* _Problem details_: Could you repeat the records below exactly as written?

* _Data to examine_:

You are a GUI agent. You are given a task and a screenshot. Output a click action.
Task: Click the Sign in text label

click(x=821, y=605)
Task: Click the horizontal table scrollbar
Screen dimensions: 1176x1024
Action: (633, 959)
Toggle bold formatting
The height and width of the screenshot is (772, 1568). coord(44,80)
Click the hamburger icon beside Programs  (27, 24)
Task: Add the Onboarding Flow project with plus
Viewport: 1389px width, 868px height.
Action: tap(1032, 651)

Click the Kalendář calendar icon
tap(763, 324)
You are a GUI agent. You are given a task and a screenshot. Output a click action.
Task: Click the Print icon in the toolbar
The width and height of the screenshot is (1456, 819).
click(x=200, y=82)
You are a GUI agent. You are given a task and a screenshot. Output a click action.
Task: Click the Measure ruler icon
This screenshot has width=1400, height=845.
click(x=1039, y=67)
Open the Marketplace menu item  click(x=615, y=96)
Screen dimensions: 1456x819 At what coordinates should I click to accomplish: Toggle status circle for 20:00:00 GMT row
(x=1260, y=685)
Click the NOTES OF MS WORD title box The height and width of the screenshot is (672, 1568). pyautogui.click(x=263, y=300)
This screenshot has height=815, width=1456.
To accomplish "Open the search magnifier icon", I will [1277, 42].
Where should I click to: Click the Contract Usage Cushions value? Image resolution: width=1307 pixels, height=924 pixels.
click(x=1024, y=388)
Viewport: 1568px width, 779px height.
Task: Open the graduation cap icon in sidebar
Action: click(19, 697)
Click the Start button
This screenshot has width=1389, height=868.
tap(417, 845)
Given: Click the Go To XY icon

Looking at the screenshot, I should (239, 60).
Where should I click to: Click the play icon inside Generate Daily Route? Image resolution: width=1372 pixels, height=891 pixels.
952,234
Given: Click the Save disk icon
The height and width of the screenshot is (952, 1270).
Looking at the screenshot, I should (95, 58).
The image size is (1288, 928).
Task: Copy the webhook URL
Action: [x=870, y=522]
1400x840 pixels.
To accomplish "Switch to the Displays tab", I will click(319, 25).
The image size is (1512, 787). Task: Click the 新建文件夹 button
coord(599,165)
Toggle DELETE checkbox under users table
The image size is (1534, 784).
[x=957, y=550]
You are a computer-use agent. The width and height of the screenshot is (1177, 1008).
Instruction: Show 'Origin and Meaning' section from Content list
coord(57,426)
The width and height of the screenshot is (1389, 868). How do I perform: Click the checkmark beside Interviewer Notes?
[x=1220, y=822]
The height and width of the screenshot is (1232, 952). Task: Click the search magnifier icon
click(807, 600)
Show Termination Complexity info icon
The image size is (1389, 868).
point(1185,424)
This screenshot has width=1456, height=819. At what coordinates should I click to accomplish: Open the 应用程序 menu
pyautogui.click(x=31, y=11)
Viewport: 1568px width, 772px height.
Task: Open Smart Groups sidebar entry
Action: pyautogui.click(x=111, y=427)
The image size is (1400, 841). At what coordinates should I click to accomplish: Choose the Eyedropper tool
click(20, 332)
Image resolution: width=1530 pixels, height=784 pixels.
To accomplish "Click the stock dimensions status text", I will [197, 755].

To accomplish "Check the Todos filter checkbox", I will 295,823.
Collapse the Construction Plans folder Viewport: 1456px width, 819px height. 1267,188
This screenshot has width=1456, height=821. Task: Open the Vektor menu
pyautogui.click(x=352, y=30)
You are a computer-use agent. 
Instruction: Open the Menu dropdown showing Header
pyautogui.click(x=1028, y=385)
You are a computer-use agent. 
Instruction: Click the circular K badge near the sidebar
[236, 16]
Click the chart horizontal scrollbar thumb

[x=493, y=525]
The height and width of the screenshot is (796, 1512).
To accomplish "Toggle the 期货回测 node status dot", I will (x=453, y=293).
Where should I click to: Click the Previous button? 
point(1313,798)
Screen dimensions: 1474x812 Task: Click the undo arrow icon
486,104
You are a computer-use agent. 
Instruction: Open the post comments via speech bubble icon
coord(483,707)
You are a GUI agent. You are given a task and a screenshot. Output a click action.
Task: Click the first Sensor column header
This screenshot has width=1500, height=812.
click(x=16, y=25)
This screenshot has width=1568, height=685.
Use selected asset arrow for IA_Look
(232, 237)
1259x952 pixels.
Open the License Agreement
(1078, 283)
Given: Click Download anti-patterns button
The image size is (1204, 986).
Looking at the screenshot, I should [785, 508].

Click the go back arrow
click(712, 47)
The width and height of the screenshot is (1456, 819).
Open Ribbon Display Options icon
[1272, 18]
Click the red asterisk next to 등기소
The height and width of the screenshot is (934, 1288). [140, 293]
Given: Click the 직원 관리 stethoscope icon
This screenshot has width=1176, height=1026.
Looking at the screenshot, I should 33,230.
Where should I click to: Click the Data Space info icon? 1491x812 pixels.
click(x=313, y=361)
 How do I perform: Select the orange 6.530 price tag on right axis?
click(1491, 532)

* _Exercise answer_:
You are a GUI agent. You are given a task and a screenshot. Output a click action.
Task: Click the Sign in text label

click(x=821, y=605)
Task: Click the horizontal table scrollbar
Screen dimensions: 1176x1024
Action: (633, 959)
Toggle bold formatting
The height and width of the screenshot is (772, 1568). coord(44,80)
Click the hamburger icon beside Programs  (27, 24)
Task: Add the Onboarding Flow project with plus
Viewport: 1389px width, 868px height.
Action: tap(1032, 651)

Click the Kalendář calendar icon
tap(763, 324)
You are a GUI agent. You are given a task and a screenshot. Output a click action.
Task: Click the Print icon in the toolbar
The width and height of the screenshot is (1456, 819).
click(x=200, y=82)
You are a GUI agent. You are given a task and a screenshot. Output a click action.
Task: Click the Measure ruler icon
This screenshot has width=1400, height=845.
click(x=1039, y=67)
Open the Marketplace menu item  click(x=615, y=96)
Screen dimensions: 1456x819 At what coordinates should I click to accomplish: Toggle status circle for 20:00:00 GMT row
(x=1260, y=685)
Click the NOTES OF MS WORD title box The height and width of the screenshot is (672, 1568). pyautogui.click(x=263, y=300)
This screenshot has height=815, width=1456.
To accomplish "Open the search magnifier icon", I will [1277, 42].
Where should I click to: Click the Contract Usage Cushions value? Image resolution: width=1307 pixels, height=924 pixels.
click(x=1024, y=388)
Viewport: 1568px width, 779px height.
Task: Open the graduation cap icon in sidebar
Action: click(19, 697)
Click the Start button
This screenshot has width=1389, height=868.
tap(417, 845)
Given: Click the Go To XY icon

Looking at the screenshot, I should (239, 60).
Where should I click to: Click the play icon inside Generate Daily Route? Image resolution: width=1372 pixels, height=891 pixels.
952,234
Given: Click the Save disk icon
The height and width of the screenshot is (952, 1270).
Looking at the screenshot, I should (95, 58).
The image size is (1288, 928).
Task: Copy the webhook URL
Action: [x=870, y=522]
1400x840 pixels.
To accomplish "Switch to the Displays tab", I will click(319, 25).
The image size is (1512, 787). Task: Click the 新建文件夹 button
coord(599,165)
Toggle DELETE checkbox under users table
The image size is (1534, 784).
[x=957, y=550]
You are a computer-use agent. The width and height of the screenshot is (1177, 1008).
Instruction: Show 'Origin and Meaning' section from Content list
coord(57,426)
The width and height of the screenshot is (1389, 868). How do I perform: Click the checkmark beside Interviewer Notes?
[x=1220, y=822]
The height and width of the screenshot is (1232, 952). Task: Click the search magnifier icon
click(807, 600)
Show Termination Complexity info icon
The image size is (1389, 868).
point(1185,424)
This screenshot has width=1456, height=819. At what coordinates should I click to accomplish: Open the 应用程序 menu
pyautogui.click(x=31, y=11)
Viewport: 1568px width, 772px height.
Task: Open Smart Groups sidebar entry
Action: pyautogui.click(x=111, y=427)
The image size is (1400, 841). At what coordinates should I click to accomplish: Choose the Eyedropper tool
click(20, 332)
Image resolution: width=1530 pixels, height=784 pixels.
To accomplish "Click the stock dimensions status text", I will [197, 755].

To accomplish "Check the Todos filter checkbox", I will 295,823.
Collapse the Construction Plans folder Viewport: 1456px width, 819px height. 1267,188
This screenshot has width=1456, height=821. Task: Open the Vektor menu
pyautogui.click(x=352, y=30)
You are a computer-use agent. 
Instruction: Open the Menu dropdown showing Header
pyautogui.click(x=1028, y=385)
You are a computer-use agent. 
Instruction: Click the circular K badge near the sidebar
[236, 16]
Click the chart horizontal scrollbar thumb

[x=493, y=525]
The height and width of the screenshot is (796, 1512).
To accomplish "Toggle the 期货回测 node status dot", I will (x=453, y=293).
Where should I click to: Click the Previous button? 
point(1313,798)
Screen dimensions: 1474x812 Task: Click the undo arrow icon
486,104
You are a computer-use agent. 
Instruction: Open the post comments via speech bubble icon
coord(483,707)
You are a GUI agent. You are given a task and a screenshot. Output a click action.
Task: Click the first Sensor column header
This screenshot has width=1500, height=812.
click(x=16, y=25)
This screenshot has width=1568, height=685.
Use selected asset arrow for IA_Look
(232, 237)
1259x952 pixels.
Open the License Agreement
(1078, 283)
Given: Click Download anti-patterns button
The image size is (1204, 986).
Looking at the screenshot, I should [785, 508].

Click the go back arrow
click(712, 47)
The width and height of the screenshot is (1456, 819).
Open Ribbon Display Options icon
[1272, 18]
Click the red asterisk next to 등기소
The height and width of the screenshot is (934, 1288). [140, 293]
Given: Click the 직원 관리 stethoscope icon
This screenshot has width=1176, height=1026.
Looking at the screenshot, I should 33,230.
Where should I click to: Click the Data Space info icon? 1491x812 pixels.
click(x=313, y=361)
 How do I perform: Select the orange 6.530 price tag on right axis?
click(1491, 532)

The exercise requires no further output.